Tarefas a resolver:
1 – Escreva o trecho do relato sobre a vida com distrofia muscular que vai de "Aos doze anos, fui" até "dança da sociedade.", incluindo esses dois pontos.
2 – Retome o relato sobre a vida com distrofia muscular e continue a partir da última frase dele.

Texto fornecido:
Tinha uma pedra no meio do caminho.

Poderia ter sido obstáculo, mas se traduziu num dos mais geniais versos da nossa literatura. E assim, como o olhar do grande poeta, passei a vida percebendo as muitas pedras no meu caminho como oportunidades de superação e crescimento.

Aos doze anos, fui diagnosticada com distrofia muscular, uma doença progressiva, extremamente limitante. Com direito à frieza de um profético prognóstico que me atestava não mais do que outros 30 anos de vida.

Poderia ter sucumbido bem ali. Mas apoiada pela família e amigos e movida pela própria consciência, amadurecendo precoce num senso de urgência, levantei-me para a vida.

Sim, numa cadeira de rodas.

E certo dia, o espelho me mostrou nada menos do que graça e beleza.
Fiz as pazes com o amanhã. Minha autoestima crescia. E eu avançava.

Foram muitas batalhas: da resiliência em não desistir dos estudos, um simples e básico direito, negado pela escola que surrealmente me abandonou, ao instinto de me inserir plenamente na dança da sociedade.

Quando você faz parte de uma minoria, inevitavelmente, passa a olhar o mundo com os olhos daqueles que não apenas anseiam por serem acolhidos, como também com as íris daqueles que capturam um absurdo desejo de acolherem quem está invisível, no meio da multidão.

Porque a mente fica mais altruísta. E o coração, mais solidário.

Assim, tomei a saudável decisão de ser nada menos do que protagonista do meu tempo e caminho. Jamais vítima. E, acima de tudo, empoderada mulher. Em uma civilização duplamente machista e preconceituosa.

Até teatro eu fiz e, como atriz que, na cumplicidade do espetáculo, abraça o seu personagem para depois abraçar a plateia, eu quis abraçar o mundo.

E abracei.

Conteúdo dos registros:
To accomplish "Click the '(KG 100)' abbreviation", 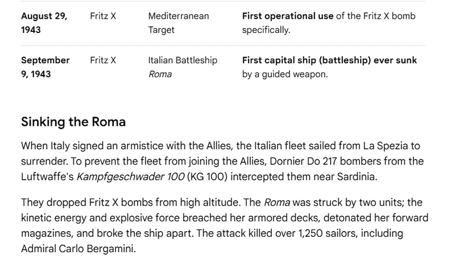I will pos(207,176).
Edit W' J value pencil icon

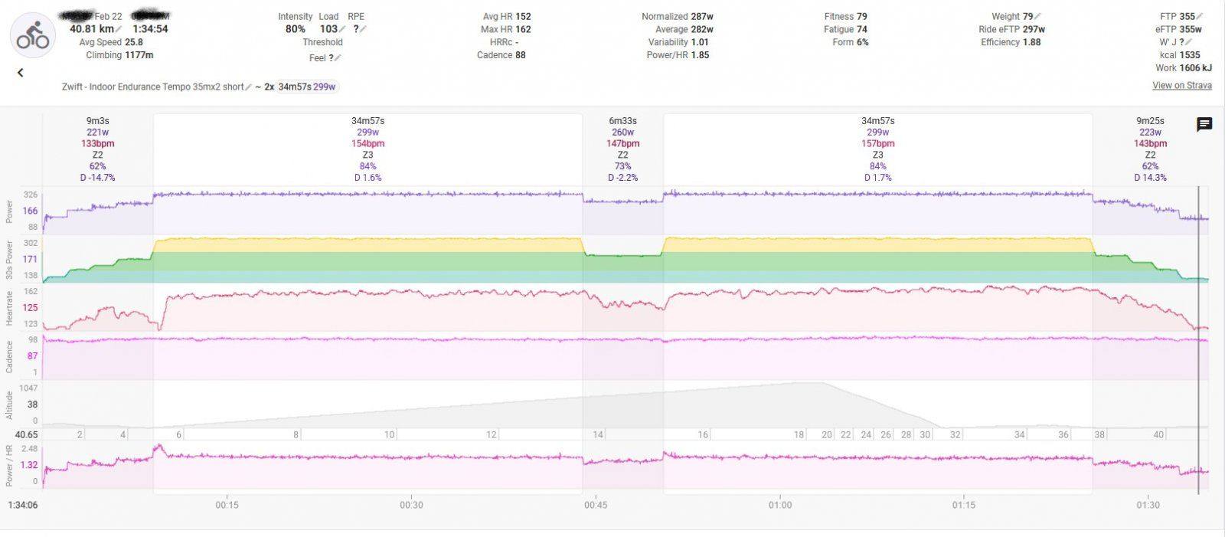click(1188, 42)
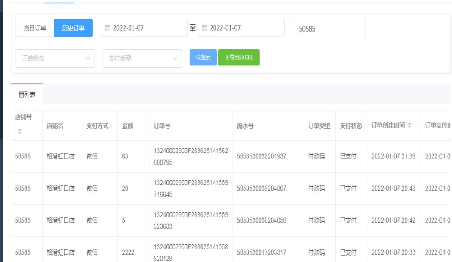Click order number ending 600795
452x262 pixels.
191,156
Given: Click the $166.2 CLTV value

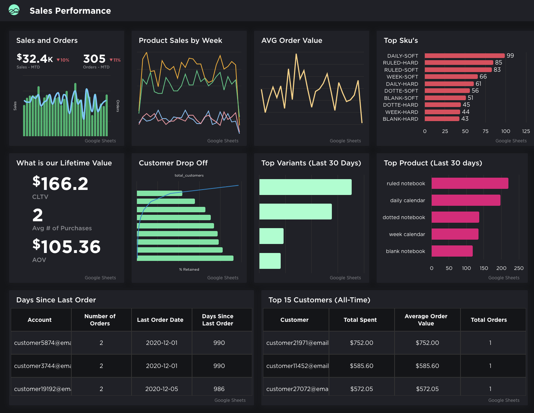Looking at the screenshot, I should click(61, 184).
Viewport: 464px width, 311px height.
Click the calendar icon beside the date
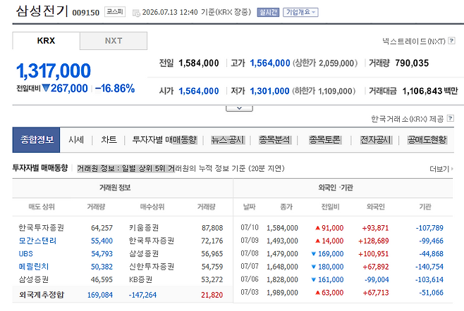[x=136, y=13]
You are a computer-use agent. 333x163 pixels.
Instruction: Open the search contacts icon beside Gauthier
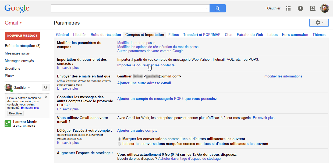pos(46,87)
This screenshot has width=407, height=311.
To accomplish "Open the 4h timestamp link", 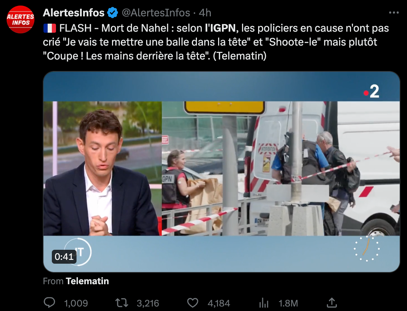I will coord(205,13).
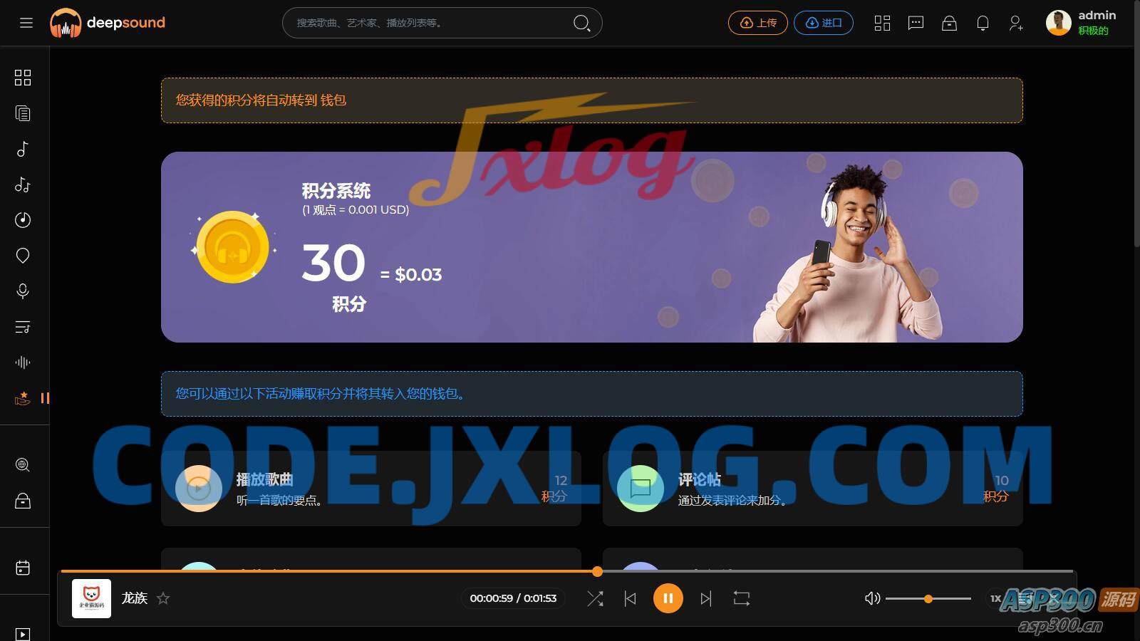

---

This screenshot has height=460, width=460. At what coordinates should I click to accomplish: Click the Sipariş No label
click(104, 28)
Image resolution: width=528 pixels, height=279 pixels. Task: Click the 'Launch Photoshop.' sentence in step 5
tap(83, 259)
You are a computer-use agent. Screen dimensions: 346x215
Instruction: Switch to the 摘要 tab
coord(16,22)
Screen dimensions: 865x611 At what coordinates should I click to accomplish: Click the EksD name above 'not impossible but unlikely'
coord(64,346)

--

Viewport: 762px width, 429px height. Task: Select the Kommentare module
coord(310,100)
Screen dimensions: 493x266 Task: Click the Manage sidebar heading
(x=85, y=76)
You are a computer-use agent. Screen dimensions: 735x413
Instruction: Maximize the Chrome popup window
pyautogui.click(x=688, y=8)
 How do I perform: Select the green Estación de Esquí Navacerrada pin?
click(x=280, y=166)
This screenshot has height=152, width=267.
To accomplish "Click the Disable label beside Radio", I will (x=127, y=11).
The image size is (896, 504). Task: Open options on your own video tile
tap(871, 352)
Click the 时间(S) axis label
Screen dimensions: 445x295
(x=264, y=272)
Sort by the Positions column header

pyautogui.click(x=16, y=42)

Respostas em ordem:
1 –
Aos doze anos, fui diagnosticada com distrofia muscular, uma doença progressiva, extremamente limitante. Com direito à frieza de um profético prognóstico que me atestava não mais do que outros 30 anos de vida.

Poderia ter sucumbido bem ali. Mas apoiada pela família e amigos e movida pela própria consciência, amadurecendo precoce num senso de urgência, levantei-me para a vida.

Sim, numa cadeira de rodas.

E certo dia, o espelho me mostrou nada menos do que graça e beleza.
Fiz as pazes com o amanhã. Minha autoestima crescia. E eu avançava.

Foram muitas batalhas: da resiliência em não desistir dos estudos, um simples e básico direito, negado pela escola que surrealmente me abandonou, ao instinto de me inserir plenamente na dança da sociedade.

2 –
Durante uma década, participei do grupo Movimento Superação, militando por melhores condições de acessibilidade. Participei do Conselho Municipal da Pessoa com Deficência e Conselho Municipal de Trânsito e Transporte da cidade de São Paulo. Integrei a Comissão dos Direitos da Pessoa com Deficiência e Pessoa Idosa do Ministério Público de São Paulo. Fui integrante da Comissão Organizadora da Parada do Orgulho LGBT de São Paulo. Atualmente, sou Secretária Estadual da Pessoa com Deficiência do PSB SP.

E daqui, incansável, continuo.

Sabia que das 94 cadeiras da ALESP, apenas 10 são ocupadas por mulheres? Ainda mais excludente: apenas 1 cadeira é ocupada por pessoa com deficiência. Desproporcional realidade numa nação onde, há tempos, políticos perderam a credibilidade e o respeito do povo. Aos 39 anos, com a mesma faísca nos olhos da menina que decidiu não ser vencida por uma transponível adversidade, vejo na decisão de me canditar à Assembléia Legislativa, provavelmente a minha escolha de vida mais serena e lúcida, ao longo desse caminho que venho trilhando com muito suor, lágrimas e, acima de tudo, força e garra.

Caminho esse que passa pela esburacada estrada de um país literalmente em chamas.

Se entre pouquíssimos acertos e tantos erros na sua história, o Brasil chegou até 2018, eu também cheguei. Como mulher, cidadã e sobrevivente. E hoje, minha história pessoal se confunde com a história de tantos e tantos brasileiros.

Desse ponto em diante, meu mais sincero compromisso é ser guerreira da minha maior luta. Uma luta por muitas outras lutas. Pela (quase óbvia) defesa das minorias que eu represento, enfrentando na sensibilidade da nossa perspectiva, tantas pequenas mas essenciais batalhas do dia a dia, como a plena e digna acessibilidade no transporte, na educação, no mercado de trabalho, na saúde. Fortalecendo o espírito nas grandes batalhas por uma sociedade que finalmente possa ser sinônimo de legítima participação social; por encerrar todo um ciclo de corrupção; por um Estado mais eficiente, justo e generoso.

Por um novo e relevante propósito de comunidade, dignidade e cidadania.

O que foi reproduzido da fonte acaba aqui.